Après leur premier court-métrage Loulou et autres loups, sorti en 2003, l´illustrateur Grégoire Solotareff et le réalisateur Serge Elissalde signent, à quatre mains, un film d´animation plein d´émotions. À l´heure du tout numérique, ce premier long-métrage ne s´en sert que pour mettre en valeur le trait artisanal des dessins, faisant écho aux couleurs chatoyantes de Gauguin et à la folie de Magritte. Couleurs pastels, crayons élancés, le croquis est brouillon, le résultat étonnant. Originalité assumée, puisque le spectateur, surpris, voire déçu de ne pas avoir sa dose d´effets spéciaux léchés, est ravi de voir autre chose.

L´inspiration graphique colle même aux propos narratifs.

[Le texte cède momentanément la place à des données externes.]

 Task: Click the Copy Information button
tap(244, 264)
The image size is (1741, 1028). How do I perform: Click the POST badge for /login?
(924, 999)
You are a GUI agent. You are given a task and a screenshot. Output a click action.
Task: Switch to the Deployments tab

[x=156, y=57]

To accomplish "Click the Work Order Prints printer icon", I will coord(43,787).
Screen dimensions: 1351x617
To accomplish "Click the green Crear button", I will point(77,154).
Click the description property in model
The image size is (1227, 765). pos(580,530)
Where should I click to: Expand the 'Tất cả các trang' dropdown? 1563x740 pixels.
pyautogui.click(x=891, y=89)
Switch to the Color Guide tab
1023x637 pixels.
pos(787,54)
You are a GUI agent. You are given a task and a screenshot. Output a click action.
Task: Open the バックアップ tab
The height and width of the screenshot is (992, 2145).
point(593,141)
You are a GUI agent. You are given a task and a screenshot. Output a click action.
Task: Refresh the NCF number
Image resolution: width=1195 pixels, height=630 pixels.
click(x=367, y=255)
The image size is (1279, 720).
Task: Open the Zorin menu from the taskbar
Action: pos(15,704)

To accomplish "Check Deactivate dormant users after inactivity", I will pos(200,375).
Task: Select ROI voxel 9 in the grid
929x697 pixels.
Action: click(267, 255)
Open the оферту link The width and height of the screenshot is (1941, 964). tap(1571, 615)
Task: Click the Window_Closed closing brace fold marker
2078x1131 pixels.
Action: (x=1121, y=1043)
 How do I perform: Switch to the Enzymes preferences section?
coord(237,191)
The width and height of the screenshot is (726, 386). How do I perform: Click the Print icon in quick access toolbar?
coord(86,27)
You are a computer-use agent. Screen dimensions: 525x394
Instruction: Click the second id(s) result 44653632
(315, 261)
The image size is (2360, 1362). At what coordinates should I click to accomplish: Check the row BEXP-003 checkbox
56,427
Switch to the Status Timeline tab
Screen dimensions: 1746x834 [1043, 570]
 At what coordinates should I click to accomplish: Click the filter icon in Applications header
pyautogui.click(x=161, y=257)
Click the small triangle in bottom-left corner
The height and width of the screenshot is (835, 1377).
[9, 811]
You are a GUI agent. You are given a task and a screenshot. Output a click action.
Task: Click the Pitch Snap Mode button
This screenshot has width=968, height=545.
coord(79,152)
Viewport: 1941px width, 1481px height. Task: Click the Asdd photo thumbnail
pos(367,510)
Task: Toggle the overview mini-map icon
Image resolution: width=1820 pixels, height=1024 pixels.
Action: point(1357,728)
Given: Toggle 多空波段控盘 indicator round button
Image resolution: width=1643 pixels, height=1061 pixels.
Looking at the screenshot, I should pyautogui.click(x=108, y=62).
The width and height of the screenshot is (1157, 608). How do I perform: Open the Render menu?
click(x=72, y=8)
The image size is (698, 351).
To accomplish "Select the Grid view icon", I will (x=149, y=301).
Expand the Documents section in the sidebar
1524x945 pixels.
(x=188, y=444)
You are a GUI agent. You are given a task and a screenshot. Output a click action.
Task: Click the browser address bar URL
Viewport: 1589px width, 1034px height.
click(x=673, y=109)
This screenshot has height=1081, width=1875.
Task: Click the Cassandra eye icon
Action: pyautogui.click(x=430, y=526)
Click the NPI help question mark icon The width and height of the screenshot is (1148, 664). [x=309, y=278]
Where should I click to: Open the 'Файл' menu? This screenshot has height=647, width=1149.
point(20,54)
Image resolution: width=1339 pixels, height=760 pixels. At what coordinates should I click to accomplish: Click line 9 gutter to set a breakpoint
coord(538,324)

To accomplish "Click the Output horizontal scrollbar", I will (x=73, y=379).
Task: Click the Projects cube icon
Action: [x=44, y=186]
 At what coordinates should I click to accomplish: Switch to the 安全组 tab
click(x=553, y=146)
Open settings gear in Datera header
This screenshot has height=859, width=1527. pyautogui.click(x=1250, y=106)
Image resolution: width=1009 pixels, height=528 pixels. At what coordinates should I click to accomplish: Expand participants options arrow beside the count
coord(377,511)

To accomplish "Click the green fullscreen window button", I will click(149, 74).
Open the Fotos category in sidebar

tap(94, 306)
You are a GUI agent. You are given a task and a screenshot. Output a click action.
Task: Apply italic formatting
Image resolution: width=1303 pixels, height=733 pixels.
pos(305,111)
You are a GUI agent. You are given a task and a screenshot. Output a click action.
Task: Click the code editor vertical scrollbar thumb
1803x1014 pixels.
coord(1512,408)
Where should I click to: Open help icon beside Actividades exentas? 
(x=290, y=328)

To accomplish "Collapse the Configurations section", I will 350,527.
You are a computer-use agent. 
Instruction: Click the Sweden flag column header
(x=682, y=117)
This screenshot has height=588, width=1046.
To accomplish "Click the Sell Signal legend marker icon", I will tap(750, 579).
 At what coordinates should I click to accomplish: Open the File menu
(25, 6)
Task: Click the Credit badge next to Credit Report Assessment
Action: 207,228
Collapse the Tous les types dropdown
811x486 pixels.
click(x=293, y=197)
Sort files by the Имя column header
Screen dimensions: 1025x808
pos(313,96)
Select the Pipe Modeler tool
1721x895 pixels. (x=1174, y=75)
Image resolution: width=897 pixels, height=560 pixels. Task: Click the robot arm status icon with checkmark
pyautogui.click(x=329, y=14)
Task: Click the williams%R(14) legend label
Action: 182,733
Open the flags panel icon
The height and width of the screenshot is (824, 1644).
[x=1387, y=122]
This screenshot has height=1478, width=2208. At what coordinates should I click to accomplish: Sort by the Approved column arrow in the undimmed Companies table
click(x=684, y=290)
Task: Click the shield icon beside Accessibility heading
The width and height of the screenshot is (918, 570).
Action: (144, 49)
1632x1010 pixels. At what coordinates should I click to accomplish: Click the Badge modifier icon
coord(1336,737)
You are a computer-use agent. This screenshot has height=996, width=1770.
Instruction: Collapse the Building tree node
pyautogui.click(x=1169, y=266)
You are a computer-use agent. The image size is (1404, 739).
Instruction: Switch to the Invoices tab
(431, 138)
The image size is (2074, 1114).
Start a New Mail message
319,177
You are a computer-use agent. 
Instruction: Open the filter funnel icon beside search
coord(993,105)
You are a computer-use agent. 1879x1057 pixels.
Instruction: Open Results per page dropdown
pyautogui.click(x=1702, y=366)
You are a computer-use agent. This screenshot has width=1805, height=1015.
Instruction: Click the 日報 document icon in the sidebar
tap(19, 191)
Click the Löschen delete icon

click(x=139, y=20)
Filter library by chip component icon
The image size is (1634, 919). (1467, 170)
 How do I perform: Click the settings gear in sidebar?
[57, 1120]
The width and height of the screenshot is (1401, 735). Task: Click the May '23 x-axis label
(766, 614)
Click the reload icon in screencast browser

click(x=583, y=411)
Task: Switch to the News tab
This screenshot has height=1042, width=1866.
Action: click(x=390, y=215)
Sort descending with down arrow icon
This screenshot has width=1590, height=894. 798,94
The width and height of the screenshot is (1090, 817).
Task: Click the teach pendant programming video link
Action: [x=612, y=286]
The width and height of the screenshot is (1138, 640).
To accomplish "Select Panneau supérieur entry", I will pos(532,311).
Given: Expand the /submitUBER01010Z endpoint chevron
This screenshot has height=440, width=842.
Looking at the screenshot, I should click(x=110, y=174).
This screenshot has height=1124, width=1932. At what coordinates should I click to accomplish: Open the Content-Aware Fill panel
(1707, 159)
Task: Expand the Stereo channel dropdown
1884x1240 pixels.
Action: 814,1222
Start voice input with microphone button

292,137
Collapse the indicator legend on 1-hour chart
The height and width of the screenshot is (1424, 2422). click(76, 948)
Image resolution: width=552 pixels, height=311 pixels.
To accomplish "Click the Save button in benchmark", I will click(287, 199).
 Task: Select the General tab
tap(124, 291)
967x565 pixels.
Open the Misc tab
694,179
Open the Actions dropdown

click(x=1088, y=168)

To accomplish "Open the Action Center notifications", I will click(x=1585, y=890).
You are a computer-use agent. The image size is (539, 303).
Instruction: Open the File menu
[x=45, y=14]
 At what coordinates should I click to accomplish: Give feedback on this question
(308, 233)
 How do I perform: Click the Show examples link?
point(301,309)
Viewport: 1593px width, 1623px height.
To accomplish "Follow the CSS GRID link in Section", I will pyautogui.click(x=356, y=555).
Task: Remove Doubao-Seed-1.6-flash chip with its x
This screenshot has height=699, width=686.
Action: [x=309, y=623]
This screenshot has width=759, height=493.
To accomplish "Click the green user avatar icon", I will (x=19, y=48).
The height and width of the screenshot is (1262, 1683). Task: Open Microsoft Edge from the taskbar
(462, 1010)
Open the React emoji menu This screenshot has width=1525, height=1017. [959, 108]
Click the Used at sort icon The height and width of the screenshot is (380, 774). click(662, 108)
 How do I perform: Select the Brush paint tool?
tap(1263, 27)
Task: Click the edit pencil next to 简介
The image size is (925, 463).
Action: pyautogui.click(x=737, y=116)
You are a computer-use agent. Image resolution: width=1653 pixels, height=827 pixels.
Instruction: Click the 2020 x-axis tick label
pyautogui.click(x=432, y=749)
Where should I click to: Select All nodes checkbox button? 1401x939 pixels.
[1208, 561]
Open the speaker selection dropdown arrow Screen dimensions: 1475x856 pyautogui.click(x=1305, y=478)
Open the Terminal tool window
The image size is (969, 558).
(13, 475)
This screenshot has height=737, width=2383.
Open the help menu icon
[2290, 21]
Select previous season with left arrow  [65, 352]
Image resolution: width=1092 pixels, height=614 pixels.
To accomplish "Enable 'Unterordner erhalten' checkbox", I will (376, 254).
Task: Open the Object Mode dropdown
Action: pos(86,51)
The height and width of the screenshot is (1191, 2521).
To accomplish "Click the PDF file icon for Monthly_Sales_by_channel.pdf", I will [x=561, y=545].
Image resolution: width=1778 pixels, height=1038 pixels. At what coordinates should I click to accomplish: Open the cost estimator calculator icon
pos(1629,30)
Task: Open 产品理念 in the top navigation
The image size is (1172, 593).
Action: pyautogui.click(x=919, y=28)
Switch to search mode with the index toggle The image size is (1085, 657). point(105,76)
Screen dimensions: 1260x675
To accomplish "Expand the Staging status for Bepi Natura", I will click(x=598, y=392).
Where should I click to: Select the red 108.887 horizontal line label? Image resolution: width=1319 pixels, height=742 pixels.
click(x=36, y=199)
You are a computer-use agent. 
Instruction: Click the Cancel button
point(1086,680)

Les échos aux toiles de Rembrandt, Gauguin, Monet ou Vallotton traduisent par les variations de formes et de couleurs les bouleversements intérieurs des personnages. Et les dialogues, truffés de jeux de langage, semblent presque improvisés. Les acteurs interprètent avec ironie ces personnages chimériques : Isild Le Besco pour << le côté indolent de Mona >>, cette chienne princière qui admire ces jambes longilignes, Vahina Giocante pour << le côté cristallin de U >>, cette licorne presque trop parfaite, Bernadette Lafont << le côté maternel de Mama >>, ou encore Sanseverino pour le côté décalé de Kulka, le chat rockeur. << Cela a été trois mois de travail ininterrompu dans mon studio avec l'envie de coller vraiment au film >>, confirme le chanteur.

La musique originale de Sanseverino – un jazz manouche aux accents mélancoliques – parachève ce rêve magique destiné évidemment aux enfants mais aussi aux plus grands. Mélange de naïveté visuelle et d’hyperréalisme narratif, les dialogues regorgent de sous-entendus et de lapsus. Une double lecture sous-tend le film à chaque instant : la même réplique fait rêver les enfants, fantasmer les plus grands. Entre sens littéral et figuré, aucun n´est délaissé. Tel est le pari réussi de cet ovni dans le genre des films d´animation. L’intention de Grégoire Solotareff était de désigner un << drame psychologique pour enfants >>.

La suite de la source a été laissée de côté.